*Your task*.
Write out the lines from the one containing "The image size is (1251, 952)." through the one containing "click(x=30, y=144)", swapping in "desktop agent" wherever "GUI agent" appears and changing nothing else.

# start of Supplied material

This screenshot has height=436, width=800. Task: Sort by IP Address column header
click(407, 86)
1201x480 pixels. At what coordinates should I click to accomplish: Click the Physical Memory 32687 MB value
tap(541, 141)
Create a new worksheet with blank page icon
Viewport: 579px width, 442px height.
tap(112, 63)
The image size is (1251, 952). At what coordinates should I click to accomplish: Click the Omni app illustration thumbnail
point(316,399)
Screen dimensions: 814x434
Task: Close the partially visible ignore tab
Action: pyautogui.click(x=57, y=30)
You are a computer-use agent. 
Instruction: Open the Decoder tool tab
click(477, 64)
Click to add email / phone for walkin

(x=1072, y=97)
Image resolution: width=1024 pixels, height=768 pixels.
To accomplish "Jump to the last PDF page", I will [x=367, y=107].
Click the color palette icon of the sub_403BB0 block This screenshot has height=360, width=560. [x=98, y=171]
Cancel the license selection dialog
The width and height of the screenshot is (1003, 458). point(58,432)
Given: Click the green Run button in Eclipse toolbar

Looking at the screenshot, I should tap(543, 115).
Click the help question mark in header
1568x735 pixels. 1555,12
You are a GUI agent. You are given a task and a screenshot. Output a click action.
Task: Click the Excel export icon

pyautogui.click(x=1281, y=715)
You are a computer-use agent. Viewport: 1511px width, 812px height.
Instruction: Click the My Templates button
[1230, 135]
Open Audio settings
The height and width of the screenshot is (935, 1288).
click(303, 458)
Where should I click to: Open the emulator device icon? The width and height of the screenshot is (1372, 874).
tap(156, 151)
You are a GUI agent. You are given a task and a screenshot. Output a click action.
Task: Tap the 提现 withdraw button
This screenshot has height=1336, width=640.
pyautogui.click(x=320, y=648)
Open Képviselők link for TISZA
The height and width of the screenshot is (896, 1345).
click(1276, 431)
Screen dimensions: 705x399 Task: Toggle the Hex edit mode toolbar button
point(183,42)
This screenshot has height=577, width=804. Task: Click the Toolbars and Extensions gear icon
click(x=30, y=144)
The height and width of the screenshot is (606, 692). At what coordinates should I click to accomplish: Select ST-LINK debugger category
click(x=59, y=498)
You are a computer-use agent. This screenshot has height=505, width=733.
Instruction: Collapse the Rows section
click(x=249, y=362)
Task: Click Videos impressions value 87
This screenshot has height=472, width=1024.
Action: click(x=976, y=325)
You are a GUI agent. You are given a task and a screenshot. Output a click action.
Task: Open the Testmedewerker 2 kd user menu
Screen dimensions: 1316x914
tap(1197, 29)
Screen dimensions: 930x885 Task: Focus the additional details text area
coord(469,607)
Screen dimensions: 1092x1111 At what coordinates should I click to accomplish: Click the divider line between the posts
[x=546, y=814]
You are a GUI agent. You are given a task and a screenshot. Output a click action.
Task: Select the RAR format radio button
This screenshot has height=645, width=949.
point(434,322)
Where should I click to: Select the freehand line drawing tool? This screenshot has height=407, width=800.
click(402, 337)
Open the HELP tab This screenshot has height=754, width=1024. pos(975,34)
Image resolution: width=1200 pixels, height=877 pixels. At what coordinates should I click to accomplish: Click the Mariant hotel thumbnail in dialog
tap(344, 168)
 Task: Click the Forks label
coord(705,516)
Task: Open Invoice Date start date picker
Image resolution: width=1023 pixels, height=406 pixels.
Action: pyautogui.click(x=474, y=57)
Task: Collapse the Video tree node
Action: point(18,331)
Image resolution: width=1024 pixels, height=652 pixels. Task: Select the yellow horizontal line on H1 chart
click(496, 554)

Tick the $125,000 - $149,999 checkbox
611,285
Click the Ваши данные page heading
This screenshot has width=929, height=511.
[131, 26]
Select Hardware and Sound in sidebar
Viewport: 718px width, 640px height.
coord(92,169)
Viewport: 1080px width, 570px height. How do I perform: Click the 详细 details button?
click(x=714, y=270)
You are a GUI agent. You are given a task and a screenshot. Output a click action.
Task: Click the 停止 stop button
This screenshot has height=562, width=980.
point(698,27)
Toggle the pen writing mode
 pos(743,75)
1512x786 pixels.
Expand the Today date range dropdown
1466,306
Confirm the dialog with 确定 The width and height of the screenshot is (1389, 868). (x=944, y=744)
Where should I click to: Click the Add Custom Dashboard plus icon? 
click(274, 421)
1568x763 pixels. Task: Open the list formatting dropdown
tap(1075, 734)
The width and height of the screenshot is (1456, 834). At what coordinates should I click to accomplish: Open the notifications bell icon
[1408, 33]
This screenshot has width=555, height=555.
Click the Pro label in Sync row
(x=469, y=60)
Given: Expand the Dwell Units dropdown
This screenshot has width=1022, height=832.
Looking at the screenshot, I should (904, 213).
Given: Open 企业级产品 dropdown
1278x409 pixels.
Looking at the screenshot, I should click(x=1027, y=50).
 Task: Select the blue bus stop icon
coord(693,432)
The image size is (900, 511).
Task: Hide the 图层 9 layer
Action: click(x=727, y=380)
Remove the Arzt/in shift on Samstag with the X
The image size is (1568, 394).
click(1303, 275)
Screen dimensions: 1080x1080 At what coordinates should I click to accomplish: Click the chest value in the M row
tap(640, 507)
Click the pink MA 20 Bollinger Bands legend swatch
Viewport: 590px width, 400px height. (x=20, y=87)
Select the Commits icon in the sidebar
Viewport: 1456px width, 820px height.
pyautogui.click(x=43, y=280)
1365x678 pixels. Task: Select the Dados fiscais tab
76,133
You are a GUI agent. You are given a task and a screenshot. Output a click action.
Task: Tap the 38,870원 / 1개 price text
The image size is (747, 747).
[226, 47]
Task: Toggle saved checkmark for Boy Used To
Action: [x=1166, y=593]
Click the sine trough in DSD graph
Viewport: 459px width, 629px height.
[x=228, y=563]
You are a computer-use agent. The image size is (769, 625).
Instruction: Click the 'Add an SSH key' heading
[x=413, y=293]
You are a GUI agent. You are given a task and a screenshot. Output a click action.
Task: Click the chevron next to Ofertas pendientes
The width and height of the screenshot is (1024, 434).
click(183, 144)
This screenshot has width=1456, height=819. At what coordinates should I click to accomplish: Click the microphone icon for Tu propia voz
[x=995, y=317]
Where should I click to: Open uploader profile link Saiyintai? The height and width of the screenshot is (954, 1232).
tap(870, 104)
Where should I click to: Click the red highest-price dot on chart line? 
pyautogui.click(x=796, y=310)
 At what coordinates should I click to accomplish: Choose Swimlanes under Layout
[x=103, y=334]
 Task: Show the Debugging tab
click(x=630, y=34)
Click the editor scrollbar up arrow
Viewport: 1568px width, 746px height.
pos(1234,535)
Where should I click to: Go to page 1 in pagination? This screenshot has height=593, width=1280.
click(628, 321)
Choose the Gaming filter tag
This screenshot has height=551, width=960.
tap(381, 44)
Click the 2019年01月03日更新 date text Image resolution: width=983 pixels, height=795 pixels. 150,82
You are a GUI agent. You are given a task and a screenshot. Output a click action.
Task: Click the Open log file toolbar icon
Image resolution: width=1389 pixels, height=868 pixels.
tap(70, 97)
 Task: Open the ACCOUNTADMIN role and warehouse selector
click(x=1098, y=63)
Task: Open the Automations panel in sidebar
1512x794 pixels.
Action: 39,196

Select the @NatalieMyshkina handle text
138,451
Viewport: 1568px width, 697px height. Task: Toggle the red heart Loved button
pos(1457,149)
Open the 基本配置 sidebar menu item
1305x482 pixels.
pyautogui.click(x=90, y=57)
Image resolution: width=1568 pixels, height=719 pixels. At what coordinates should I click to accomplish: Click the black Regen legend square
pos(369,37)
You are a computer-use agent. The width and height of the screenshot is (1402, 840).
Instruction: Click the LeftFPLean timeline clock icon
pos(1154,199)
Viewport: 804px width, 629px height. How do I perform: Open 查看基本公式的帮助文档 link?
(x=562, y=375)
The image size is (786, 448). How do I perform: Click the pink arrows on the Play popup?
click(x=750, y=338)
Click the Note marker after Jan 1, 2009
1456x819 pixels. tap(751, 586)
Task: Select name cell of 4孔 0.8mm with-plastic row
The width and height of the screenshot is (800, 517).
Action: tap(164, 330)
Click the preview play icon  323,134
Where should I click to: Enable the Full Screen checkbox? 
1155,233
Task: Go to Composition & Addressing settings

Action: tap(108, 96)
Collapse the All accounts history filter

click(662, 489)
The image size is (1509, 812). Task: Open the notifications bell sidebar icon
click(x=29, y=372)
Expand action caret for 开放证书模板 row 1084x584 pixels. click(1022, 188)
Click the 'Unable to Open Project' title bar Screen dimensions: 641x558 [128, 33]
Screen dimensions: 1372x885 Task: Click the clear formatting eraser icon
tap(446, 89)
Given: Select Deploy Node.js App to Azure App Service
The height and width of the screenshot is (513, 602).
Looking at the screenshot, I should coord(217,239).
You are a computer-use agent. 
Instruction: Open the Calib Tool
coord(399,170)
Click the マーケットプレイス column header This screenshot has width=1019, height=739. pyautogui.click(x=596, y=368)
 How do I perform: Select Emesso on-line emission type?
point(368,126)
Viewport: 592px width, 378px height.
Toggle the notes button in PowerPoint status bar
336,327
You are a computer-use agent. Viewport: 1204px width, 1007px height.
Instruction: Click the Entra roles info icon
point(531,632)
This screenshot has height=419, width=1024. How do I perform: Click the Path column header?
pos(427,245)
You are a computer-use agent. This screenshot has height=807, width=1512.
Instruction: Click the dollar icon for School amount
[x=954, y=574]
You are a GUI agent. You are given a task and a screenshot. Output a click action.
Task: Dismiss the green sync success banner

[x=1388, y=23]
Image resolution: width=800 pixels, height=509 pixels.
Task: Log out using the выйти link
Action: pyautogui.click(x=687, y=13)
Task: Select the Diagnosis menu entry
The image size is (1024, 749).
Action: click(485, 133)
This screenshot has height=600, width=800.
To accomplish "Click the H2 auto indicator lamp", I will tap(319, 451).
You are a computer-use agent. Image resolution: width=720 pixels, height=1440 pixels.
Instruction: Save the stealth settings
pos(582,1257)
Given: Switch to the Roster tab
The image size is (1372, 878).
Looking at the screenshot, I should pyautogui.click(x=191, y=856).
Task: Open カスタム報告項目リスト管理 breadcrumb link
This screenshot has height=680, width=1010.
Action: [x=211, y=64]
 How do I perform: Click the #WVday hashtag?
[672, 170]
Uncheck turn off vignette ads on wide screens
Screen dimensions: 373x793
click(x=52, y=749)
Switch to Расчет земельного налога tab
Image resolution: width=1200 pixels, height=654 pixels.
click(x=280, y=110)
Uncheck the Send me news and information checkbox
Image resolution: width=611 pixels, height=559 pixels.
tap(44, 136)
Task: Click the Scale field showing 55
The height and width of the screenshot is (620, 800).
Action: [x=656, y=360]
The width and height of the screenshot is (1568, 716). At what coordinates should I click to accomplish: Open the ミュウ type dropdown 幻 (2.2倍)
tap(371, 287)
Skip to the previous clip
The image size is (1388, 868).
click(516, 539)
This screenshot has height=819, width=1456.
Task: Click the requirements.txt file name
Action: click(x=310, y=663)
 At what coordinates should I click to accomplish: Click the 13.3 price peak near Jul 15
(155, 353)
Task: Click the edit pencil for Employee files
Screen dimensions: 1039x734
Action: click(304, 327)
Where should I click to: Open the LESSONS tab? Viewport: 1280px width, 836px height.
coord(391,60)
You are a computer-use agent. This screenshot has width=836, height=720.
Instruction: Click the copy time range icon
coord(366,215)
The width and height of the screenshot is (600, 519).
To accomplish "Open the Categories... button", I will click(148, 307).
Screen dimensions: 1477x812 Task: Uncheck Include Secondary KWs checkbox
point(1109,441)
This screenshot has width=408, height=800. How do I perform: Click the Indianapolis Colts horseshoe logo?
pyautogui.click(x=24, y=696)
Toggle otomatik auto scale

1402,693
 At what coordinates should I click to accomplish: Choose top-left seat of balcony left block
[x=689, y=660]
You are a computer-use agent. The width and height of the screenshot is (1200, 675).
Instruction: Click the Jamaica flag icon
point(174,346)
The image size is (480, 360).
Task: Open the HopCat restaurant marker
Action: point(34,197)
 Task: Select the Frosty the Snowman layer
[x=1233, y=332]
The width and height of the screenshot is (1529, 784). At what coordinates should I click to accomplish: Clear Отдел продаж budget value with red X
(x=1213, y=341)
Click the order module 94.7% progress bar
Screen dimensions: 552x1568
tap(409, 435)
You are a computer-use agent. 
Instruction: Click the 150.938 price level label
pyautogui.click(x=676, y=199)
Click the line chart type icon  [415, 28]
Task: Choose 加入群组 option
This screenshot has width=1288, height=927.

# end of Supplied material

*Expected answer*.
The image size is (1251, 952). At what coordinates should I click to accomplish: Click the Omni app illustration thumbnail
point(316,399)
Screen dimensions: 814x434
Task: Close the partially visible ignore tab
Action: pyautogui.click(x=57, y=30)
You are a computer-use agent. 
Instruction: Open the Decoder tool tab
click(477, 64)
Click to add email / phone for walkin

(x=1072, y=97)
Image resolution: width=1024 pixels, height=768 pixels.
To accomplish "Jump to the last PDF page", I will [x=367, y=107].
Click the color palette icon of the sub_403BB0 block This screenshot has height=360, width=560. [x=98, y=171]
Cancel the license selection dialog
The width and height of the screenshot is (1003, 458). point(58,432)
Given: Click the green Run button in Eclipse toolbar

Looking at the screenshot, I should tap(543, 115).
Click the help question mark in header
1568x735 pixels. 1555,12
You are a desktop agent. You are given a task and a screenshot. Output a click action.
Task: Click the Excel export icon

pyautogui.click(x=1281, y=715)
You are a computer-use agent. Viewport: 1511px width, 812px height.
Instruction: Click the My Templates button
[1230, 135]
Open Audio settings
The height and width of the screenshot is (935, 1288).
click(303, 458)
Where should I click to: Open the emulator device icon? The width and height of the screenshot is (1372, 874).
tap(156, 151)
You are a desktop agent. You are given a task and a screenshot. Output a click action.
Task: Tap the 提现 withdraw button
This screenshot has height=1336, width=640.
pyautogui.click(x=320, y=648)
Open Képviselők link for TISZA
The height and width of the screenshot is (896, 1345).
click(1276, 431)
Screen dimensions: 705x399 Task: Toggle the Hex edit mode toolbar button
point(183,42)
This screenshot has height=577, width=804. Task: Click the Toolbars and Extensions gear icon
click(x=30, y=144)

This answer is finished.